Posted on 19 September 2016
A new type of sensor has been described in a recent Nature Communications paper (DOI: 0.1038/ncomms12769). This work was the result of a collaboration between the University of York's physics, electronics and chemistry departments. Dr Alison Parkin, who uses electrochemical methods to probe the mechanism of proteins in her research, together with colleagues from electronics and physics were able to demonstrate that a silicon sensor could be used to generate an photoelectric response i.e. responses that are both optical and electrical.

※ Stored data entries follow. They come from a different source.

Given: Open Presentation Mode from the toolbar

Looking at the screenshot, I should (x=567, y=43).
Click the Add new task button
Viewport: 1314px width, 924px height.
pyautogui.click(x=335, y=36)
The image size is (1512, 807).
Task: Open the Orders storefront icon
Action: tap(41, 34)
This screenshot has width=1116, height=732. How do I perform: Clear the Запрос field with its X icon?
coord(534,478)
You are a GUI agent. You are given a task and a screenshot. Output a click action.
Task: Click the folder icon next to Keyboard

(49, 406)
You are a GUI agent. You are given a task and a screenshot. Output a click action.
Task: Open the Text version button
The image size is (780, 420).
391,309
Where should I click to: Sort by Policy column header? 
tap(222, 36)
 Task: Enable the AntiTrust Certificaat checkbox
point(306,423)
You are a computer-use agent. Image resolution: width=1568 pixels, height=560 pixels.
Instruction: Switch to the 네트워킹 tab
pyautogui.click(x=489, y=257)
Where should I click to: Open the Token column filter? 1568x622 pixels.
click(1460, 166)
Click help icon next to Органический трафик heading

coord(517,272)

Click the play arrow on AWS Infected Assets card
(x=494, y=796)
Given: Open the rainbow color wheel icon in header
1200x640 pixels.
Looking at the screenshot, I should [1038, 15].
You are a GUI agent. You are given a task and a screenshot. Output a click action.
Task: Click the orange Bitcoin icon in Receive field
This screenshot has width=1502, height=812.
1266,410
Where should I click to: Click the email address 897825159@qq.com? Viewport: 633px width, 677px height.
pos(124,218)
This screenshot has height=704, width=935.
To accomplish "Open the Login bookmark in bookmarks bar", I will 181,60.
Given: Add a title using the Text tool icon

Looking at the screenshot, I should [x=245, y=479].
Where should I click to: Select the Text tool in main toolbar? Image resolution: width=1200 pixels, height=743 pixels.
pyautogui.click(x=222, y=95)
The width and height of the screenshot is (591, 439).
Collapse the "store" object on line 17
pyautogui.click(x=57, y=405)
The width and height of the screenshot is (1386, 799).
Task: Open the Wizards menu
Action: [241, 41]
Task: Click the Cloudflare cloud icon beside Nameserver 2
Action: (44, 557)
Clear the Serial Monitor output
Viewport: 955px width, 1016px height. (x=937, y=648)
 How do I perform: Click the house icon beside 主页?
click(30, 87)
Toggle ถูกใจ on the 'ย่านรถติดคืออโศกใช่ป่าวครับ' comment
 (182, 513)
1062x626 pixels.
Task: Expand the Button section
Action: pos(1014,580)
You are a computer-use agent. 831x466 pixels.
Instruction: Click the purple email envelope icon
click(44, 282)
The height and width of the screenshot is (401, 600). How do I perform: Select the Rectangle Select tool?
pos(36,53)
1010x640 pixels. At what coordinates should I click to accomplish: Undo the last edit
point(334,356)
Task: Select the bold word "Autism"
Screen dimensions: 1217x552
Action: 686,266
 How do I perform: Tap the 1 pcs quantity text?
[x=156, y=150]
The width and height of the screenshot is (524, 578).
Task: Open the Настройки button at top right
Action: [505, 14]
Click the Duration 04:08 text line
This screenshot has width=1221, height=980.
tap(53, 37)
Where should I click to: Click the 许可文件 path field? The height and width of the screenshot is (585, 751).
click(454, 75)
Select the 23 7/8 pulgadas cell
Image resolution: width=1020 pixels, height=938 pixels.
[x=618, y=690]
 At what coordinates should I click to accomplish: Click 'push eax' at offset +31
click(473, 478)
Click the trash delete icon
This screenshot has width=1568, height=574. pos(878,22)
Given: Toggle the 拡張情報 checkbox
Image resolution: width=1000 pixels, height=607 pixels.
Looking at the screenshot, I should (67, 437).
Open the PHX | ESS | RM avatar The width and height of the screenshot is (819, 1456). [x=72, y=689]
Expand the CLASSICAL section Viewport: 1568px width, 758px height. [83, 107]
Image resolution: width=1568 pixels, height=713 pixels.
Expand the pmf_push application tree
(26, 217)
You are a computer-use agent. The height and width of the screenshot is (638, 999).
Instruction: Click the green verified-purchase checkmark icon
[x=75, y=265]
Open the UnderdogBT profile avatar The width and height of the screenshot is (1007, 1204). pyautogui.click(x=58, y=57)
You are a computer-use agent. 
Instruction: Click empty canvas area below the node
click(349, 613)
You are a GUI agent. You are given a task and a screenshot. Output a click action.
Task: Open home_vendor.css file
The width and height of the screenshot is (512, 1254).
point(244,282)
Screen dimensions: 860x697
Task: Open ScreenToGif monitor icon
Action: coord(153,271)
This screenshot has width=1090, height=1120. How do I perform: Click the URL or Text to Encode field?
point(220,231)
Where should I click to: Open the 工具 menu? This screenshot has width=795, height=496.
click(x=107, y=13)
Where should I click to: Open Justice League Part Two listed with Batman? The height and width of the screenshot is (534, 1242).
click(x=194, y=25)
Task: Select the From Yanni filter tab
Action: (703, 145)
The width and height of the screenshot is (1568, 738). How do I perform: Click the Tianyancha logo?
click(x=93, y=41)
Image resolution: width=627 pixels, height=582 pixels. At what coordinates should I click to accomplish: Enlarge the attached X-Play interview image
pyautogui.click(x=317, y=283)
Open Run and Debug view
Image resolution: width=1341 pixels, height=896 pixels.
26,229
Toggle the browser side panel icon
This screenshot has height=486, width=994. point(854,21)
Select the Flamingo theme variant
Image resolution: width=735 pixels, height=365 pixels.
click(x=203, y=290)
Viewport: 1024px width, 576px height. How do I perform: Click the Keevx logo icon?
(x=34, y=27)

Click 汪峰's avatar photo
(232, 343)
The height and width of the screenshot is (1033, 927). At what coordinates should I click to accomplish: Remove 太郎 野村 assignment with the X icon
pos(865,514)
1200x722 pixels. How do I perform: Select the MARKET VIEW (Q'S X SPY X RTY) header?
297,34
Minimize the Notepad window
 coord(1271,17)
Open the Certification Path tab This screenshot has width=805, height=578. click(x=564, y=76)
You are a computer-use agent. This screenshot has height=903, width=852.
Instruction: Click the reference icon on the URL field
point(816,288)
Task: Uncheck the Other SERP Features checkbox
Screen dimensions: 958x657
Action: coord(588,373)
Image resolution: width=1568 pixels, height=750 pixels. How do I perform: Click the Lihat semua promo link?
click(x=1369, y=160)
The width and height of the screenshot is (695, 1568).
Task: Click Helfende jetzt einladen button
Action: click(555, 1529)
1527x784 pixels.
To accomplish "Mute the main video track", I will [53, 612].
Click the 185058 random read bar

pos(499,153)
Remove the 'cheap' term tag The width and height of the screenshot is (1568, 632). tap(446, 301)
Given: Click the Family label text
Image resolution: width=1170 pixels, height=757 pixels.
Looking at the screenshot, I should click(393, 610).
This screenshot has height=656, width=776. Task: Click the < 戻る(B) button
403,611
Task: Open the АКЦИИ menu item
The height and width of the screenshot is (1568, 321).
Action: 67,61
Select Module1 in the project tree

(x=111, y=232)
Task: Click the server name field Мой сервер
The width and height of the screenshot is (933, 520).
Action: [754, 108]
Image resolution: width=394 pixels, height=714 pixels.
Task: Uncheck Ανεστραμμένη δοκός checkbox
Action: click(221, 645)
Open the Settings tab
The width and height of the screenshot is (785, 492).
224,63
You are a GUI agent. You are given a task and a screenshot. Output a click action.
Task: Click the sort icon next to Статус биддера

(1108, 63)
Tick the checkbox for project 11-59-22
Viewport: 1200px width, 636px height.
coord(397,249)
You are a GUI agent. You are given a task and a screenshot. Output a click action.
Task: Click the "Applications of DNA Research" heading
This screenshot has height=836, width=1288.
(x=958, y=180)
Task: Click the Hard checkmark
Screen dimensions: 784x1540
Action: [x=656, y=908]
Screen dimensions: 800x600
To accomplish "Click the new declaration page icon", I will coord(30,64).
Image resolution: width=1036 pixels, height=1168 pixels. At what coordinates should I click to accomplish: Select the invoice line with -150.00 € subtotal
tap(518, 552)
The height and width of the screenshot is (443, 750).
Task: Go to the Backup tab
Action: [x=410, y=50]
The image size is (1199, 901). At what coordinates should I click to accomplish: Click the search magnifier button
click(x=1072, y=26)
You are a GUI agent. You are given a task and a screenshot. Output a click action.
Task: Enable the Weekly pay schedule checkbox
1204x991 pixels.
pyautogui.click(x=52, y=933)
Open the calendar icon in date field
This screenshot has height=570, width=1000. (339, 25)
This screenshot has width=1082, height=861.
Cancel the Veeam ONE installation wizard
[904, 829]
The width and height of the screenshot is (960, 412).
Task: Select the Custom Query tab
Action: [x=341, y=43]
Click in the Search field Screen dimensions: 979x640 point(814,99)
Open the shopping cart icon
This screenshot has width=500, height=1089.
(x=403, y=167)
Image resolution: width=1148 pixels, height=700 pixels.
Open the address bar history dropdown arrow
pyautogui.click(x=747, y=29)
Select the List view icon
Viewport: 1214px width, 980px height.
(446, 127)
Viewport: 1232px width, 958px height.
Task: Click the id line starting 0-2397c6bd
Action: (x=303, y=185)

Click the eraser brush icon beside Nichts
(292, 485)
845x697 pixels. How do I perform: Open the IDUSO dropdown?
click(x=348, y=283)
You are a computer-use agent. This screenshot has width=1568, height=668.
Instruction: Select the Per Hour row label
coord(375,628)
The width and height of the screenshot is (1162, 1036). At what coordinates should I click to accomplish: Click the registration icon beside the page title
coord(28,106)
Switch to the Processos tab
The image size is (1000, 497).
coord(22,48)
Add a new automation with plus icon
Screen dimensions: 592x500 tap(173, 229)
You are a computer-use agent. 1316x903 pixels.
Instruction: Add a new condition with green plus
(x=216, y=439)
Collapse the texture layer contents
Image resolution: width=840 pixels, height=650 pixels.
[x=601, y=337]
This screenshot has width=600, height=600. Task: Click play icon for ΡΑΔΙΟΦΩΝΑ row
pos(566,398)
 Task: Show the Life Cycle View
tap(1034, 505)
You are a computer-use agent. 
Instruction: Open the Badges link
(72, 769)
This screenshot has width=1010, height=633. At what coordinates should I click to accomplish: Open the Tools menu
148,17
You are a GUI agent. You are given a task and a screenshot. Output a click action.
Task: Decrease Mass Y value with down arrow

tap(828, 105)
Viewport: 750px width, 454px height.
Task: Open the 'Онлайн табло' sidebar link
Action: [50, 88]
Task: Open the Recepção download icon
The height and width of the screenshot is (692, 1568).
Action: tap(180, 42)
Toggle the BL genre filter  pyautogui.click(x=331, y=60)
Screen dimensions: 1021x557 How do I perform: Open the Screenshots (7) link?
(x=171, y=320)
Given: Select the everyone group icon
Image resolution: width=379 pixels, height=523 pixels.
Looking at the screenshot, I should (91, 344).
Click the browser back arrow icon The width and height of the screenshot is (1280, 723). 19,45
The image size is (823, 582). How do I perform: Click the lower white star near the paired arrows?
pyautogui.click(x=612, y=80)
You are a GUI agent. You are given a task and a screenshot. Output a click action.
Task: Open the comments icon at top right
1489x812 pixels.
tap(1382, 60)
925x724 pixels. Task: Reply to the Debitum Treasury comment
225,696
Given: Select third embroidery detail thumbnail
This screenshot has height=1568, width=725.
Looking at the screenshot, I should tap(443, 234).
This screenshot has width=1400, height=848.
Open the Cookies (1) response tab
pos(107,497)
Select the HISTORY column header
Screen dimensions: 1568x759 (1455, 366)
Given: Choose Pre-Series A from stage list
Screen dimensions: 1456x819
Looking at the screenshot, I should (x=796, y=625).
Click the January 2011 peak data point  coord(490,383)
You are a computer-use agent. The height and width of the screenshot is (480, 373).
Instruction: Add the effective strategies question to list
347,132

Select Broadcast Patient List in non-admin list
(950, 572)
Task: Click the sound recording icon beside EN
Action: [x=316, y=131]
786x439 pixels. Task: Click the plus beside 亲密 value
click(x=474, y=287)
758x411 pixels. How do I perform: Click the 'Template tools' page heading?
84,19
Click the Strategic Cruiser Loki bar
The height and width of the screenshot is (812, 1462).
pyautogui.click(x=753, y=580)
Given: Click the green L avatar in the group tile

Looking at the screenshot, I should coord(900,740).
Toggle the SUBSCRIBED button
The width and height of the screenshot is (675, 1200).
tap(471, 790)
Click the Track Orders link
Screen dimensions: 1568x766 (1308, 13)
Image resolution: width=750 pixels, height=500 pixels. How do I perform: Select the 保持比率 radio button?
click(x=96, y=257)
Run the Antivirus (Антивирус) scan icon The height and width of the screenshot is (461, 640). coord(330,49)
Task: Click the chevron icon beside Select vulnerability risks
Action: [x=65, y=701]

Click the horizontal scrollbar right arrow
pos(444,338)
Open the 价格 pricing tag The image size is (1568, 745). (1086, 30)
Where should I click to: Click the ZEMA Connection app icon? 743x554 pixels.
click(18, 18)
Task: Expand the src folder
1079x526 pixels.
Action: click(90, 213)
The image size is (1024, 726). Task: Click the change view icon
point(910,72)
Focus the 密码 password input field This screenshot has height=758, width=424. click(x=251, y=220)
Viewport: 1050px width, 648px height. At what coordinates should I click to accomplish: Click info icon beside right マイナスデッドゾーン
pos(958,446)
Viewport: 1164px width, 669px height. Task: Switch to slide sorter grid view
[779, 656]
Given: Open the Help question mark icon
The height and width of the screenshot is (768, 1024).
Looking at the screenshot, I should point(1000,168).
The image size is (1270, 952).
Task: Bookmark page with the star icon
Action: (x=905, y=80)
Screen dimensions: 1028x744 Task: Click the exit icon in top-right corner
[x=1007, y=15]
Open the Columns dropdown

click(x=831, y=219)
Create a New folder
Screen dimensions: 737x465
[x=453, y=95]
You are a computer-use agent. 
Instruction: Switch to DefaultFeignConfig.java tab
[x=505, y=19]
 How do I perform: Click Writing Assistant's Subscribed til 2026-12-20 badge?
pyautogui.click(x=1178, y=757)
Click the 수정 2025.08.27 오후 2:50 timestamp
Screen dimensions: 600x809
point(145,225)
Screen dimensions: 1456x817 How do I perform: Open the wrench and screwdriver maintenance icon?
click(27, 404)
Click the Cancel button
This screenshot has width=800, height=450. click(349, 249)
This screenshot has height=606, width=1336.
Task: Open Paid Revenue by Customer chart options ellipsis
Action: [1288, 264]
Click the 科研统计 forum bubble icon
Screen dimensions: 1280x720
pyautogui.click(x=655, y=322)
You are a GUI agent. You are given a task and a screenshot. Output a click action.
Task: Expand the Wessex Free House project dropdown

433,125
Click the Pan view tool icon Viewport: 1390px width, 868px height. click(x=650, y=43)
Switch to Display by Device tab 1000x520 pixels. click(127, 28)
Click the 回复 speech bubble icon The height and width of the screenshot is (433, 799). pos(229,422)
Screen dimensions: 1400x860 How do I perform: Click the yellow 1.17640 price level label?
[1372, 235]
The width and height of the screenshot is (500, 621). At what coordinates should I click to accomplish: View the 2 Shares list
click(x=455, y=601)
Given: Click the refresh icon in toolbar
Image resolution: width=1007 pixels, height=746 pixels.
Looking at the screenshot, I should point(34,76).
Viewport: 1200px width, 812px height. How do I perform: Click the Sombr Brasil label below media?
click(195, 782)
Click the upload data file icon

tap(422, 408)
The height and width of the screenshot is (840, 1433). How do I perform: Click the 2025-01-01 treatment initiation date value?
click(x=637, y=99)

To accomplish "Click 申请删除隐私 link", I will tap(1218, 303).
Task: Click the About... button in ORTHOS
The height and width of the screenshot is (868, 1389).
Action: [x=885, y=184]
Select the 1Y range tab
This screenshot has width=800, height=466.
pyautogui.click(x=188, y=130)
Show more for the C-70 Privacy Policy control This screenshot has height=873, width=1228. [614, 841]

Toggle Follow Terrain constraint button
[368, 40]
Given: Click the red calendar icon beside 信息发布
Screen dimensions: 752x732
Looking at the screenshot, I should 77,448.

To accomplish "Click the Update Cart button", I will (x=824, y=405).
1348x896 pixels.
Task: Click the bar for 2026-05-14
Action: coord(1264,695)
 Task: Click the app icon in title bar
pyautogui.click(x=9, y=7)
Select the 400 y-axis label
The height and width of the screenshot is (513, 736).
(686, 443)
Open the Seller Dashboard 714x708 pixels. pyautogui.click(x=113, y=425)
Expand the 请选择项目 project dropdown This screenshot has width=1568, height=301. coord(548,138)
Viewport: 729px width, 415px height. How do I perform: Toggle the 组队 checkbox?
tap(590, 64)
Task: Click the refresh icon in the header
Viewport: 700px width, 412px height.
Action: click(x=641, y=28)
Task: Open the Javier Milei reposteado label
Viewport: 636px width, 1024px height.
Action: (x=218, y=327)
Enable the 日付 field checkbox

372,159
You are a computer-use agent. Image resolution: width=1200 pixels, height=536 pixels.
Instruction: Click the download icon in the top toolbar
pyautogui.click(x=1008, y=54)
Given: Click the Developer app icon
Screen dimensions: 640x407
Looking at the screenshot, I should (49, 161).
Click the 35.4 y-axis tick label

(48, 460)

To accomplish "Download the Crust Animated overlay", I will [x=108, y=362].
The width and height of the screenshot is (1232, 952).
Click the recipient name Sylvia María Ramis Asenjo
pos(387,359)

This combination of sensing responses allows for a more in-depth analysis of smaller biological samples, which could result in speeding up the process by testing for multiple disease biomarkers at once. Rapid testing using such a device could allow for the testing of resistance of a patient's bacterial infection to antibiotic, enabling the most effective antibiotic to be more quickly used for treatment.
Site-selective modifications of the sensor's surface using electrochemical grafting allowed for multiple groups to be added which are selective for different biomarkers, allowing for control of their position on a micrometre scale so that a high density of the detecting chemical groups could be achieved.
Alison Parkin said "we are delighted to have demonstrated that silicon, the cheap and readily available material which underpins the electronics industry, can be modified in such a way to allow highly selective and sensitive monitoring of DNA binding. I hope that this invention will underpin future developments in affordable diagnostic devices to improve healthcare."